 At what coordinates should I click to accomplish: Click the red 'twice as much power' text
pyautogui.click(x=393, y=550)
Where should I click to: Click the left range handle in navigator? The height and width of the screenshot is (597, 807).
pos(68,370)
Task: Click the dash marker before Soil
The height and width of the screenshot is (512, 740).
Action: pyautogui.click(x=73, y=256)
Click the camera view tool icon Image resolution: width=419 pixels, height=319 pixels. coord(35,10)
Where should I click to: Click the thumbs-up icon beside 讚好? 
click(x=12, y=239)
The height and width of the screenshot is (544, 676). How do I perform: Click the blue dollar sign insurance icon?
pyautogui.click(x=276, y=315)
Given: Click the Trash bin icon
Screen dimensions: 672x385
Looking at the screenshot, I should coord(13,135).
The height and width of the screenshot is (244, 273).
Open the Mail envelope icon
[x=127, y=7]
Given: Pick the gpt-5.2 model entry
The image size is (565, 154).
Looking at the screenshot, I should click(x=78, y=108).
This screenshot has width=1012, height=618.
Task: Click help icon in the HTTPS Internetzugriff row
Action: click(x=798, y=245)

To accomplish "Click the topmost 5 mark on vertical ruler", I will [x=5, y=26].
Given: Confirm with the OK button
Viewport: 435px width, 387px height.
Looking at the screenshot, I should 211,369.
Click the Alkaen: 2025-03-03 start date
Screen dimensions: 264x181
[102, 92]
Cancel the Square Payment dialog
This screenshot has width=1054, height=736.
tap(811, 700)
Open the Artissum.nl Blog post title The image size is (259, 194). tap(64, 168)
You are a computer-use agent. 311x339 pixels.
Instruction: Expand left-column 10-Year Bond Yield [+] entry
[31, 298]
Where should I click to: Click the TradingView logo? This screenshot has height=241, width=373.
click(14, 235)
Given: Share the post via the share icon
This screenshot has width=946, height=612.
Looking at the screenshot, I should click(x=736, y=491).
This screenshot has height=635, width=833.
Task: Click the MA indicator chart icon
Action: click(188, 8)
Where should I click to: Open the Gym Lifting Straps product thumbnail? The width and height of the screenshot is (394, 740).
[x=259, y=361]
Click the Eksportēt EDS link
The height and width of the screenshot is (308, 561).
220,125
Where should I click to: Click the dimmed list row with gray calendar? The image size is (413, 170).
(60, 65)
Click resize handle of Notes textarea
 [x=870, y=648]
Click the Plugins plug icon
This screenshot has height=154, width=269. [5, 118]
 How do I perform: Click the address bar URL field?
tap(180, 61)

= = = = =

DIRECTIONS: In this exercise, repeat all entries exactly.

EXERCISE ANSWER:
 At what coordinates should I click to accomplish: Click the red 'twice as much power' text
pyautogui.click(x=393, y=550)
Where should I click to: Click the left range handle in navigator? The height and width of the screenshot is (597, 807).
pos(68,370)
Task: Click the dash marker before Soil
The height and width of the screenshot is (512, 740).
Action: pyautogui.click(x=73, y=256)
Click the camera view tool icon Image resolution: width=419 pixels, height=319 pixels. coord(35,10)
Where should I click to: Click the thumbs-up icon beside 讚好? 
click(x=12, y=239)
The height and width of the screenshot is (544, 676). How do I perform: Click the blue dollar sign insurance icon?
pyautogui.click(x=276, y=315)
Given: Click the Trash bin icon
Screen dimensions: 672x385
Looking at the screenshot, I should coord(13,135).
The height and width of the screenshot is (244, 273).
Open the Mail envelope icon
[x=127, y=7]
Given: Pick the gpt-5.2 model entry
The image size is (565, 154).
Looking at the screenshot, I should click(x=78, y=108).
This screenshot has width=1012, height=618.
Task: Click help icon in the HTTPS Internetzugriff row
Action: click(x=798, y=245)

To accomplish "Click the topmost 5 mark on vertical ruler", I will [x=5, y=26].
Given: Confirm with the OK button
Viewport: 435px width, 387px height.
Looking at the screenshot, I should 211,369.
Click the Alkaen: 2025-03-03 start date
Screen dimensions: 264x181
[102, 92]
Cancel the Square Payment dialog
This screenshot has width=1054, height=736.
tap(811, 700)
Open the Artissum.nl Blog post title The image size is (259, 194). tap(64, 168)
You are a computer-use agent. 311x339 pixels.
Instruction: Expand left-column 10-Year Bond Yield [+] entry
[31, 298]
Where should I click to: Click the TradingView logo? This screenshot has height=241, width=373.
click(14, 235)
Given: Share the post via the share icon
This screenshot has width=946, height=612.
Looking at the screenshot, I should click(x=736, y=491).
This screenshot has height=635, width=833.
Task: Click the MA indicator chart icon
Action: click(188, 8)
Where should I click to: Open the Gym Lifting Straps product thumbnail? The width and height of the screenshot is (394, 740).
[x=259, y=361]
Click the Eksportēt EDS link
The height and width of the screenshot is (308, 561).
220,125
Where should I click to: Click the dimmed list row with gray calendar? The image size is (413, 170).
(60, 65)
Click resize handle of Notes textarea
 [x=870, y=648]
Click the Plugins plug icon
This screenshot has height=154, width=269. [5, 118]
 How do I perform: Click the address bar URL field?
tap(180, 61)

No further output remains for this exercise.